The international wine industry appears to be facing difficult but not impossible challenges in 2009. To better understand what lies ahead, it is important to consider where the consolidated markets are headed and what new and emerging markets are looking for. This information is useful in developing appropriate production and commercial strategies.

Wine is a unique but evolving beverage, and knowing how to react to change is the key to staying on the right track.


Consumption trends

Emerging markets as such China, Russia and India are likely to increase their consumption of low-end wines. While consumers in these regions are becoming more knowledgeable, it is not expected that sales of higher-end wines will grow proportionately. Previsions therefore emphasize quantity over quality.

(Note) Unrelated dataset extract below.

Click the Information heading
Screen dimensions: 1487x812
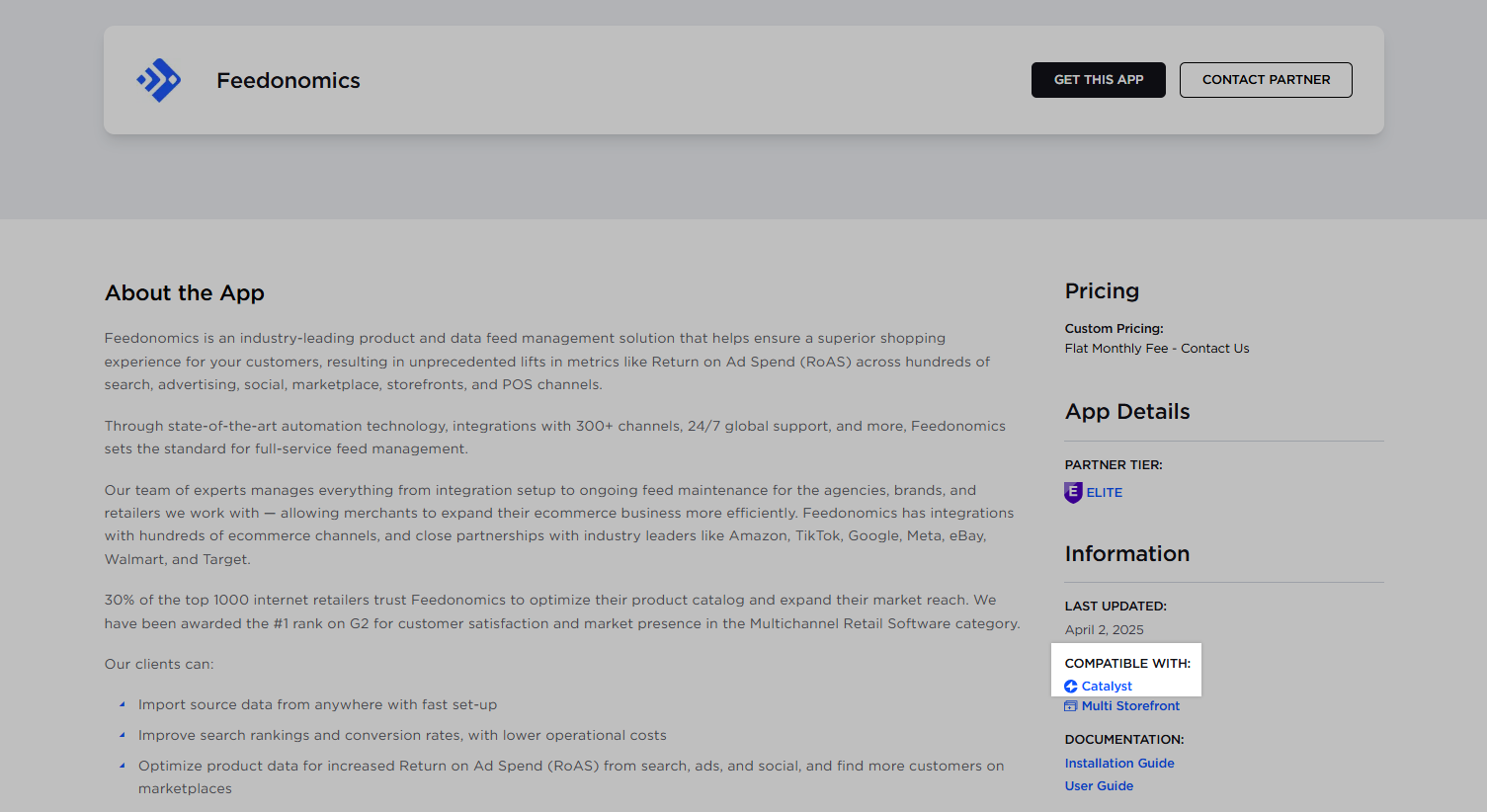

Growth in 2009 will be led by the Asian markets, where discriminating consumers with disposable income are curious to explore trendy options such as organic and non alcoholic wines, as well as new packaging and formats.

The traditional markets should not be forgotten either. Consumers in the United Kingdom, Scandinavian Europe, Germany and the United States will continue to purchase quality wines, but some surveys indicate that they will do so in smaller quantities or possibly even turn to less expensive products.

Producers need to consider a phenomenon common to every market: today's consumer is on the lookout for a brand image. Whether shopping for an entry-level or premium wine, every consumer responds to an attractive presentation and eye-catching label. The future of bulk wine sales also remains an important question for the industry. Private labelling is a good option for this sector.


Production needs to be adapted

France, Italy and Spain will continue to be the world’s leading producers, but they are facing stiff competition.

Although France will be the world’s largest producer in 2009, it will experience a difficult year, primarily because of the economic crisis affecting many European countries, but also because New World wines are rapidly gaining market share. A key to success for France might be the introduction of a new, entry-level category of wine specifically tailored to consumer preferences in new markets. However, some analysts suggest that France should completely abandon the mass market to focus exclusively on high-end and luxury wines — a category where New World wines are less competitive.

Thanks to the quality of this year’s harvest, Italy could become a bigger producer and a leading player on the world scene in 2009. Spain still needs to make improvements in its approach to production and marketing, but some Spanish producers are already showing signs of flexibility and openness.

Finally, the financial crisis appears to be an opportunity for South American wines, with their increasingly competitive pricing. Chile has already consolidated a place for itself, and Argentina will continue to develop a strong international presence.

There is reason to be optimistic despite the impact of the economic crisis on the wine industry. Wine is a unique product because it can be marketed in a wide range of qualities and prices and is already well established with consumers around the world. In short, producers offering a full range of wines and prices will be in the best position moving forward.